Horus - "High Above"



HORUS -- HERU -- HAR -- HOR

Translation -- "High Above"
Cult Center -- Hierakonpolis, Edfu

A collective term for a number of gods depicted either as hawk-headed men or as full hawks, Horus symbolizes leadership of all sorts and specifically the leadership demonstrated in the position of Pharaoh of Egypt.

It was Horus, who, upon reaching adulthood, avenged Osiris' death by defeating and castrating Set and becoming the divine prototype of the Pharaoh.

Horus was known even before the advent of hieroglyphic writing from depictions on Predynastic pottery and walls showing hawks or standards with a hawk sitting atop them. Predynastic and Early Dynastic kings wrote their names within a serekh -- an image of a palace with a hawk set on its roof. In the hawk the Egyptians observed the quickness, intelligence, alertness and staying power of a just ruler -- nothing escaped the watchful eye of the true Horus, and no wrongdoer escaped His claws.

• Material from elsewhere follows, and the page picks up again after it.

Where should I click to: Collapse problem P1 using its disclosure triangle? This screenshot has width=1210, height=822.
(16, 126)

Earlier forms of Horus depict Him as an abstract sky-god, with the sun and moon his two eyes; later ones depict him as anything from Victory personified to the son of the "Lord of the Dead", Heru-sa-Aset, who would become the most popular form of Horus in the later periods.

The first kings to unify Egypt came from Hierakonpolis (Nekhem), the cult center of Horus. So when Hierakonpolis became Egypt's most powerful city, Horus became the god above all others. The kings proclaimed themselves to be the living embodiment of the Hawk God.